» Listing of where targets appear:
-- Begin --
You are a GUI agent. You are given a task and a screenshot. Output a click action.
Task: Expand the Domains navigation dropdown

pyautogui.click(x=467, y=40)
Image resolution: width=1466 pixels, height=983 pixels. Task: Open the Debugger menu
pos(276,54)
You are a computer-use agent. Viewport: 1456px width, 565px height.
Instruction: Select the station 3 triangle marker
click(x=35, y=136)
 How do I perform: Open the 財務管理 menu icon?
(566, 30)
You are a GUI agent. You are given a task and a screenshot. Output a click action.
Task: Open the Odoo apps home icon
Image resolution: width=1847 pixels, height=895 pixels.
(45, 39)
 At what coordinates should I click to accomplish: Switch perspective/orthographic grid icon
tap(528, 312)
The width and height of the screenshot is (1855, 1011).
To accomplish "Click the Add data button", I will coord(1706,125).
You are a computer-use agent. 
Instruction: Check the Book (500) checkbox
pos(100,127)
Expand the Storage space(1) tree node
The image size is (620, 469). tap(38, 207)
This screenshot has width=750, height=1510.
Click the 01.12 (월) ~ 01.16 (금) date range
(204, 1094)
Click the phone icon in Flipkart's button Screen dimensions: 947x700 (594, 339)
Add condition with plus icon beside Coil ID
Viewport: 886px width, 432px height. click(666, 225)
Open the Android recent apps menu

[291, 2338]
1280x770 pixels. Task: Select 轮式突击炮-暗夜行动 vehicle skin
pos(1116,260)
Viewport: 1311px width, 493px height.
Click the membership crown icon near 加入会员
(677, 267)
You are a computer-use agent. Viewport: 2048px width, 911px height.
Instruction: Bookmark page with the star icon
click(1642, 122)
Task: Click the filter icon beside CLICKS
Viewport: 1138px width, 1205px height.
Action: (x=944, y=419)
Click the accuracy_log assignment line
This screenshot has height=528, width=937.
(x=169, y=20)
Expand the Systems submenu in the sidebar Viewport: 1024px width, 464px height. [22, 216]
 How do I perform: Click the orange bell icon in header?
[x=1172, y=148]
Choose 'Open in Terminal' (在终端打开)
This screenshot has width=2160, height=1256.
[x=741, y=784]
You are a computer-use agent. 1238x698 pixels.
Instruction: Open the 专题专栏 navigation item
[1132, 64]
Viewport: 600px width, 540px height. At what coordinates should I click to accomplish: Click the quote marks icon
-- End --
» TASK: From the listing above, extract each line that includes the string "accomplish" and reproduce those lines unchanged.

» COMPLETED EXERCISE:
 At what coordinates should I click to accomplish: Switch perspective/orthographic grid icon
To accomplish "Click the Add data button", I will coord(1706,125).
Viewport: 600px width, 540px height. At what coordinates should I click to accomplish: Click the quote marks icon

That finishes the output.